Rebounding would be an issue with a Jones/Morgan frontcourt—Jones grabbed a pedestrian 16.7 percent of available defensive rebounds last year, virtually the same rate as Morgan (16.5 percent)—but Jones and Morgan could switch all screens and give the Rebels the ability to match up against just about any offense in the Mountain West. And hey, maybe Jones’ experience will rub off on Morgan, too. Jones committed just 3.3 fouls per 40 minutes last year, so in the best-case scenario, he can give Morgan (7.1 fouls per 40) some pointers on how to defend without fouling.
I think it’s a safe bet that Jones will bring a lot of defensive value to the Rebels. Offensively, he’s less of a lock. He’s a big man who struggles to convert around the basket (he made just 52.1 percent of his shots at the rim last year), and he doesn’t really stretch the floor at all (he took just three 3-point attempts last year and only hit at 35.9 percent on all catch-and-shoot attempts). He relies mostly on isolation mid-range jumpers, which is statistically the least efficient type of offense. Almost 60 percent of all of his field goal attempts were 2-point jumpers, and he predictably did not convert at a high rate (39.8 percent).

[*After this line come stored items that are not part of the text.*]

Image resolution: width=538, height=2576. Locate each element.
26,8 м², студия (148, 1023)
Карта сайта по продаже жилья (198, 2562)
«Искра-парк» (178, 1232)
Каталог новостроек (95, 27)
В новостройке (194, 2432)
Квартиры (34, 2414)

In the games I watched, Jones wasn’t particularly active within the St. John’s offense. When he caught the ball in the mid-post, he was decisive about whether to drive or pass. When he drove, it was usually one or two dribbles into the middle of the floor, where he would either pull up for a mid-range jumper, or a spin move toward the basket:
Jones also showed a good eye for passing. Most of the time, once he puts the ball on the floor he’s committed to shooting it. But when he did spot an open man, he did a good job of finding them for uncontested shots. There was one sequence where he turned the ball over twice on consecutive possessions against a full-court press, but other than that, he was careful but opportunistic with the ball:
But as I said earlier, Jones just wasn’t very connected within the Red Storm offense. He spent most possessions setting ball screens around the top of the key and on the wings, but he wasn’t really used as a roll option heading toward the basket. And his lack of range ruled him out as a pick-and-pop outlet. That often left Jones setting screens and then wandering in the wilderness:
He’s also not much of a factor on the offensive glass, as Jones’ offensive rebounding rate of 5.8 percent was way behind Morgan’s 9.2 percent. That number was confirmed by the eye test; In the games I watched, Jones rarely went after offensive rebounds, even when he had superior position and a chance to battle for a putback opportunity:
Put it together, and Jones’ offensive package doesn’t look like it’s going to move the needle for UNLV. He doesn’t generate high-efficiency looks, he doesn’t space the floor and he doesn’t make a dent on the offensive glass. For a team that could struggle to score, he’s not going to create offense on his own.
But defensively, Jones can absolutely help the Rebels win games. Paired with Morgan, he gives Menzies a frontcourt with two forwards capable of defending across multiple positions. I think Jones will start for the Rebels, and between Jones, Morgan and incoming swingman Kris Clyburn, UNLV should have three really effective, versatile defenders in the starting lineup.
Will that be enough to make UNLV a good team in 2016-17? We’ll have to wait to see how all the pieces fit together on the court before we can make that judgment. But it’s safe to say Jones’ addition gives Menzies another quality piece to work with.